- _Required task_
Copy the lines word for word, starting with the first line and ending after the line that contains "Action: click(x=46, y=353)".

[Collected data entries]
BEGIN

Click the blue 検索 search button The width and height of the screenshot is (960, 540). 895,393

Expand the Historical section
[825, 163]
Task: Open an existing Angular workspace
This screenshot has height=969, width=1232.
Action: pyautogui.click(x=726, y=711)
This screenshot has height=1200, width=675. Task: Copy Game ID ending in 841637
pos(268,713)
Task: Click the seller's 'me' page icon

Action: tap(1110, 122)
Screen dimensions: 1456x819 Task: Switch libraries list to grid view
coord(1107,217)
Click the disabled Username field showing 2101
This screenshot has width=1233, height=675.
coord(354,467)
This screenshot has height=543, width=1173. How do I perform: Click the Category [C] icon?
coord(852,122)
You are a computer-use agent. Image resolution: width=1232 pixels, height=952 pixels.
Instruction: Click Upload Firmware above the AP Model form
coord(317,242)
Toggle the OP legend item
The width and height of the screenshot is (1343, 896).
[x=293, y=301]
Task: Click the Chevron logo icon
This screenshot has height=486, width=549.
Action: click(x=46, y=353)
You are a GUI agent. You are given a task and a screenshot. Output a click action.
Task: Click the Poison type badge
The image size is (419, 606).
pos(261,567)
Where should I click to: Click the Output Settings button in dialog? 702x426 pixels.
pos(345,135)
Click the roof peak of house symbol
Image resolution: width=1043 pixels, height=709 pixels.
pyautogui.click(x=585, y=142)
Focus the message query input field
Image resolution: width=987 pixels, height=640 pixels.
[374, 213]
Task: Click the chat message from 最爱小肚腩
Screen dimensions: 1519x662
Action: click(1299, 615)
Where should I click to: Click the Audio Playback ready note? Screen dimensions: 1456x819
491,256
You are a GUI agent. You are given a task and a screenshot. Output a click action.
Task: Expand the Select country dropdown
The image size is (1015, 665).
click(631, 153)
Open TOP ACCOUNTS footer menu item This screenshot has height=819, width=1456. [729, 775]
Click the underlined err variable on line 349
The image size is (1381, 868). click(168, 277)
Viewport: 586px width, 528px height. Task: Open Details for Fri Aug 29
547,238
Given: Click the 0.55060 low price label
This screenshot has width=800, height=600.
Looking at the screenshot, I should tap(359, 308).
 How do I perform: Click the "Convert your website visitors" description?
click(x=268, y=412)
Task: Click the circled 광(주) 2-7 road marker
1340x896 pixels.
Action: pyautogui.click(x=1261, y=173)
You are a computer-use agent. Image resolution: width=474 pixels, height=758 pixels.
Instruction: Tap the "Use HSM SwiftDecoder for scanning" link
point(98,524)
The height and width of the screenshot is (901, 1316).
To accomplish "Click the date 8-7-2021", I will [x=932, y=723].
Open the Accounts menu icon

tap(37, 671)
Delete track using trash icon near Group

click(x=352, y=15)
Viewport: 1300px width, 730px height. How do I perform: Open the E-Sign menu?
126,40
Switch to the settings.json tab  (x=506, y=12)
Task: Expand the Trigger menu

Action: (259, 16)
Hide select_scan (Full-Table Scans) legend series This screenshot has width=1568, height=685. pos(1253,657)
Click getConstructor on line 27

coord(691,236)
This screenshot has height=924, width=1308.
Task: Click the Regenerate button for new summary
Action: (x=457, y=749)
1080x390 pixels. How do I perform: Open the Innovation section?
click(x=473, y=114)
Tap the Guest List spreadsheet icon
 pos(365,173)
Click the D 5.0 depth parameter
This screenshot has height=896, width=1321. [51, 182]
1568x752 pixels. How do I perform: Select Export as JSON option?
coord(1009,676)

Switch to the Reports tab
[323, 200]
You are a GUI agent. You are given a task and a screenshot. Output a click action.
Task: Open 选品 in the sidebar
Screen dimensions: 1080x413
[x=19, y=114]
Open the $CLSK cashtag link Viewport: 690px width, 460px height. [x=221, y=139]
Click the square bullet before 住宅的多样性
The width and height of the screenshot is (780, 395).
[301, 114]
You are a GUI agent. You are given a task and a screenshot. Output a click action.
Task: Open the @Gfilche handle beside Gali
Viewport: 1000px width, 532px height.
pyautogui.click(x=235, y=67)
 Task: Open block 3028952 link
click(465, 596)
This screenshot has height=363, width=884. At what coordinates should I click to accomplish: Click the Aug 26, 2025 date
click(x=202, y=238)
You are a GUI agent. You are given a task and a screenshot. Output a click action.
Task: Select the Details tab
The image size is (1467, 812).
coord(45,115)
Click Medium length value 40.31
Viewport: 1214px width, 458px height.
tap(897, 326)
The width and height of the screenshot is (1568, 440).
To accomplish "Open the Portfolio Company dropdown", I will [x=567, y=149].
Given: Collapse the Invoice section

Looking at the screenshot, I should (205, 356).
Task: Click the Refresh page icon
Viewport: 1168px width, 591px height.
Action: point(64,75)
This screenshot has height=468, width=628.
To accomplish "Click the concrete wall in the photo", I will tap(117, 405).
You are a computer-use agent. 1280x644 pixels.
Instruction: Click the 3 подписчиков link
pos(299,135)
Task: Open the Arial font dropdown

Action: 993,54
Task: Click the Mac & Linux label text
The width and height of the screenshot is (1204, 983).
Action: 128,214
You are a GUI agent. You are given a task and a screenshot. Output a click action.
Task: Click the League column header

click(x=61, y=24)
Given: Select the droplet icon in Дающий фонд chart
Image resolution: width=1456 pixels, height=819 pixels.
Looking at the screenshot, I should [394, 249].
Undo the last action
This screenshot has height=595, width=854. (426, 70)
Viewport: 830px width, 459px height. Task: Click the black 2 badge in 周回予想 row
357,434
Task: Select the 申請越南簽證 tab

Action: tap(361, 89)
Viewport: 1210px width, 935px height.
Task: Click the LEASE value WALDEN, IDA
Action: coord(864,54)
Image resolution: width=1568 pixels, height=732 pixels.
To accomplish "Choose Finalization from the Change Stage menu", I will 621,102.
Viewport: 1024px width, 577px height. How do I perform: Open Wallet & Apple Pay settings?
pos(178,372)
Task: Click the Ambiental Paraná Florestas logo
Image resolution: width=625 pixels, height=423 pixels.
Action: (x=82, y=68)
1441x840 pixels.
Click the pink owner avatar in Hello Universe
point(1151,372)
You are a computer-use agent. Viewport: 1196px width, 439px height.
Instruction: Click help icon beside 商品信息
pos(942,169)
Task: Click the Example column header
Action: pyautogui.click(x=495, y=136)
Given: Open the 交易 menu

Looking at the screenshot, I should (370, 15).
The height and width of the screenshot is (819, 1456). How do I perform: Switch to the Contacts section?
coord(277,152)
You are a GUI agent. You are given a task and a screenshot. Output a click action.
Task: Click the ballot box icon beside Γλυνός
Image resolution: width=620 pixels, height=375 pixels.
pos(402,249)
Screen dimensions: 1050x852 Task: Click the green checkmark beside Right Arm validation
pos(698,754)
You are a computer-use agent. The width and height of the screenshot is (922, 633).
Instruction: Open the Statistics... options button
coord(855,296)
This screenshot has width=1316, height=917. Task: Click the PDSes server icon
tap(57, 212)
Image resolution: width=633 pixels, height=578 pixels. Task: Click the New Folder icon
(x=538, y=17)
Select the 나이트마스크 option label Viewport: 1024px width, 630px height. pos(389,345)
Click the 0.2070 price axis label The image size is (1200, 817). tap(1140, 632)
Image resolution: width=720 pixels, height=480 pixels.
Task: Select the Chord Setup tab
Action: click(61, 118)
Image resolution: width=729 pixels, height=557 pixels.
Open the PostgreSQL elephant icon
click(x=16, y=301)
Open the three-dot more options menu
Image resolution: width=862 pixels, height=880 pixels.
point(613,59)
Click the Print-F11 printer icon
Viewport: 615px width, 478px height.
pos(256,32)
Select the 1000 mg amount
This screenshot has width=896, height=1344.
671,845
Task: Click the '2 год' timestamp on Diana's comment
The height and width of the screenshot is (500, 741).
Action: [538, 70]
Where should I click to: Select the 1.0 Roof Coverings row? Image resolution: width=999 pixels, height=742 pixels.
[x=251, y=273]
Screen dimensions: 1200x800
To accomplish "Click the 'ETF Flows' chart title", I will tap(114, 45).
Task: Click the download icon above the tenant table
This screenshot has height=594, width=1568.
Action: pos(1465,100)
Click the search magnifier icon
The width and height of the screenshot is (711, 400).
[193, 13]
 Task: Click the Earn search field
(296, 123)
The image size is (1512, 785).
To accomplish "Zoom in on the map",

END

- _Exercise output_
Click the blue 検索 search button The width and height of the screenshot is (960, 540). 895,393

Expand the Historical section
[825, 163]
Task: Open an existing Angular workspace
This screenshot has height=969, width=1232.
Action: pyautogui.click(x=726, y=711)
This screenshot has height=1200, width=675. Task: Copy Game ID ending in 841637
pos(268,713)
Task: Click the seller's 'me' page icon

Action: tap(1110, 122)
Screen dimensions: 1456x819 Task: Switch libraries list to grid view
coord(1107,217)
Click the disabled Username field showing 2101
This screenshot has width=1233, height=675.
coord(354,467)
This screenshot has height=543, width=1173. How do I perform: Click the Category [C] icon?
coord(852,122)
You are a computer-use agent. Image resolution: width=1232 pixels, height=952 pixels.
Instruction: Click Upload Firmware above the AP Model form
coord(317,242)
Toggle the OP legend item
The width and height of the screenshot is (1343, 896).
[x=293, y=301]
Task: Click the Chevron logo icon
This screenshot has height=486, width=549.
Action: click(x=46, y=353)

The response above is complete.